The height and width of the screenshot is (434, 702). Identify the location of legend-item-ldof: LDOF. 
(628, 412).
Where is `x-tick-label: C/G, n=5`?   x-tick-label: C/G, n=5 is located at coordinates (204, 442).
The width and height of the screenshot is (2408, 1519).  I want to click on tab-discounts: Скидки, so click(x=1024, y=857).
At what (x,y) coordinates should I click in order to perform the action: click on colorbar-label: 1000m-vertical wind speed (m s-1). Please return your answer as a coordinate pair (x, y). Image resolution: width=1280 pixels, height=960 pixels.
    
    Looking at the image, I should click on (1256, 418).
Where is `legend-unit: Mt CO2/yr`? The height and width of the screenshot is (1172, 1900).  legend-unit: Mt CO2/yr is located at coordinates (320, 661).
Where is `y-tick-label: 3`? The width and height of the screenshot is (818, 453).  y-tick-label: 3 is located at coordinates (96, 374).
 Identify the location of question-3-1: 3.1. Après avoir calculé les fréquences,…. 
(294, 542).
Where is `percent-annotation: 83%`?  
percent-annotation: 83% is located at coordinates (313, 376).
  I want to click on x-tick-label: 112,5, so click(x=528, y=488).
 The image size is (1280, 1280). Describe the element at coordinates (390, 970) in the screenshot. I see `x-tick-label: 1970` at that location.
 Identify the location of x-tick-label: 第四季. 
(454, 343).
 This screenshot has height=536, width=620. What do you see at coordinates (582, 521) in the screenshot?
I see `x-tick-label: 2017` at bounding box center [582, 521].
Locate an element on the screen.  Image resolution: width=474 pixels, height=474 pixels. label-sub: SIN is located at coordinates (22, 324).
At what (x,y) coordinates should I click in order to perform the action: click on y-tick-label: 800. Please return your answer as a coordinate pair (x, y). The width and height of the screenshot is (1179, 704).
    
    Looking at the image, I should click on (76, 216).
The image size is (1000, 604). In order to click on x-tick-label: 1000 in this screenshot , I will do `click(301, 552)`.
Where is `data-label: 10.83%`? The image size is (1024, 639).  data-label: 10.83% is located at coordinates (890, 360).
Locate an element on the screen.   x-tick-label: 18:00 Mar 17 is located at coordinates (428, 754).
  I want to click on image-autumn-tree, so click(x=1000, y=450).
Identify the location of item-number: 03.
::::
> REQUEST
Render all of the material above as a numbered list, one line per entry, omitting any blank lines.

> RESPONSE TO THE EXERCISE
1. The height and width of the screenshot is (434, 702). Identify the location of legend-item-ldof: LDOF. 
2. (628, 412).
3. Where is `x-tick-label: C/G, n=5`?   x-tick-label: C/G, n=5 is located at coordinates (204, 442).
4. The width and height of the screenshot is (2408, 1519).  I want to click on tab-discounts: Скидки, so click(x=1024, y=857).
5. At what (x,y) coordinates should I click in order to perform the action: click on colorbar-label: 1000m-vertical wind speed (m s-1). Please return your answer as a coordinate pair (x, y). Image resolution: width=1280 pixels, height=960 pixels.
6.     Looking at the image, I should click on (1256, 418).
7. Where is `legend-unit: Mt CO2/yr`? The height and width of the screenshot is (1172, 1900).  legend-unit: Mt CO2/yr is located at coordinates (320, 661).
8. Where is `y-tick-label: 3`? The width and height of the screenshot is (818, 453).  y-tick-label: 3 is located at coordinates (96, 374).
9.  Identify the location of question-3-1: 3.1. Après avoir calculé les fréquences,…. 
10. (294, 542).
11. Where is `percent-annotation: 83%`?  
12. percent-annotation: 83% is located at coordinates (313, 376).
13.   I want to click on x-tick-label: 112,5, so click(x=528, y=488).
14.  The image size is (1280, 1280). Describe the element at coordinates (390, 970) in the screenshot. I see `x-tick-label: 1970` at that location.
15.  Identify the location of x-tick-label: 第四季. 
16. (454, 343).
17.  This screenshot has height=536, width=620. What do you see at coordinates (582, 521) in the screenshot?
18. I see `x-tick-label: 2017` at bounding box center [582, 521].
19. Locate an element on the screen.  Image resolution: width=474 pixels, height=474 pixels. label-sub: SIN is located at coordinates (22, 324).
20. At what (x,y) coordinates should I click in order to perform the action: click on y-tick-label: 800. Please return your answer as a coordinate pair (x, y). The width and height of the screenshot is (1179, 704).
21.     Looking at the image, I should click on (76, 216).
22. The image size is (1000, 604). In order to click on x-tick-label: 1000 in this screenshot , I will do `click(301, 552)`.
23. Where is `data-label: 10.83%`? The image size is (1024, 639).  data-label: 10.83% is located at coordinates (890, 360).
24. Locate an element on the screen.   x-tick-label: 18:00 Mar 17 is located at coordinates (428, 754).
25.   I want to click on image-autumn-tree, so click(x=1000, y=450).
26. Identify the location of item-number: 03.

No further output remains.